For the Asia Pacific region as a whole, 40 per cent of consumers think their country's economy improved over the last six months, and 53 per cent expect them to improve further over the next year. Conversely, when asked the same question in the US and Europe, a sizeable 48 per cent of Americans and 40 per cent of Europeans thought their economies had deteriorated over the past six months. However, 43 per cent of Americans remained positive about the year ahead, and were optimistic about their economy to improve, again, while 31per cent of Europeans were of a like mind, 35 per cent apprehended the situation to deteriorate further over the coming year.

However, the study had an interesting angle - it tried to take a look how the spending pattern of spare cash differs in India from the rest of the world. Across the world, during good times and bad, consumers appear to respond differently when it comes to how they spend their spare cash. For Indians, buying new clothes, short local holidays, home improvements and investing in shares and mutual funds seems to be a greater priority than consumers in other parts of Asia Pacific.

Simultaneously, for 50 per cent of Indians saving money is also a priority like most other countries in Asia. "This presents marketers with an interesting mix of consumers. While their above average intention to invest in riskier options indicates a belief in the positive prospects of the local economy, a healthy level of savings also signals a cautious optimism that will serve consumers well if there are temporary reversals in economic conditions" opined Panchal. "The desire to spend more on items like home improvement and clothes also coincides with India's main festive season that precedes the year end."

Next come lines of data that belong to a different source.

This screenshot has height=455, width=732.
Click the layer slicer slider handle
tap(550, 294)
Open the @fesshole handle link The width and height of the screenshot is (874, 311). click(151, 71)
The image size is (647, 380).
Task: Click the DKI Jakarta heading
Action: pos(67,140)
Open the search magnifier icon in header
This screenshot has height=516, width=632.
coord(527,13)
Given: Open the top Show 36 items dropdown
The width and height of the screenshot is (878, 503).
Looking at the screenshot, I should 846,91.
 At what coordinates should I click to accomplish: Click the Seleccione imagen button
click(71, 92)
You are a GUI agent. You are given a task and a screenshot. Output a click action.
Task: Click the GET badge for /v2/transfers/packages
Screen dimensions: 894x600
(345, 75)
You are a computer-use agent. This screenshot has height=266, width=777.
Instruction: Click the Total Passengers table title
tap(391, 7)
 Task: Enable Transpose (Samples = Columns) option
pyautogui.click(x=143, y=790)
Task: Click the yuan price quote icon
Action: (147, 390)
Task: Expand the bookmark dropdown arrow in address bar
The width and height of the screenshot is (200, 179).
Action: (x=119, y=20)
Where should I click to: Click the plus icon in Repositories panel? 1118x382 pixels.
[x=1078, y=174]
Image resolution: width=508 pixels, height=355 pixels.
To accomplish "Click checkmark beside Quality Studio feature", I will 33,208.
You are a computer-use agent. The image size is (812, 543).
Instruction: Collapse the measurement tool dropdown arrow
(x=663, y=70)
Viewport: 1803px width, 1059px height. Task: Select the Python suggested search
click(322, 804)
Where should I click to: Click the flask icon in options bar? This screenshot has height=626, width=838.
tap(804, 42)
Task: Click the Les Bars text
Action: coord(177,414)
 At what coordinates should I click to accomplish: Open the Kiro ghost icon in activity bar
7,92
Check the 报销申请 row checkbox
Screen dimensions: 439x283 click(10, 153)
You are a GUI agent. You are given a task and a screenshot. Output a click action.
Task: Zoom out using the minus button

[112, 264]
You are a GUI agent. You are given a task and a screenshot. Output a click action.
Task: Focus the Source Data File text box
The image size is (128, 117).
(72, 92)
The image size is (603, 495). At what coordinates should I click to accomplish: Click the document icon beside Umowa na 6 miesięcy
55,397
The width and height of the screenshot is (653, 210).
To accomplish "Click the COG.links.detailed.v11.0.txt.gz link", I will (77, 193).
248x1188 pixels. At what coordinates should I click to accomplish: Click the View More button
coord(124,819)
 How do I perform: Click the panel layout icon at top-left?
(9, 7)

In Asia Pacific, when asked how they use spare cash once they have covered their living expenses, nearly half said they put it in savings or deposit accounts. The second most mentioned was out-of-home entertainment (32 per cent) followed by paying off credit cards debts or loans (29 per cent).

In the US, however, the top three priorities were reversed, with 33 per cent claiming they were paying off credit cards debts or loans, followed by out of home entertainment (29 per cent), and savings and deposits (23 per cent). This compared to 37 per cent of Europeans spending on out of home entertainment, followed by savings or deposits (34 per cent) and new clothes and home improvements each (33 per cent).

Looking at the countries where consumers have the highest penchant to save money, the top nine were from Asia Pacific, lead by Indonesia (59 per cent), Malaysia (58 per cent) and Thailand (57 per cent), with the Netherlands the only market outside Asia Pacific making it into the top ten.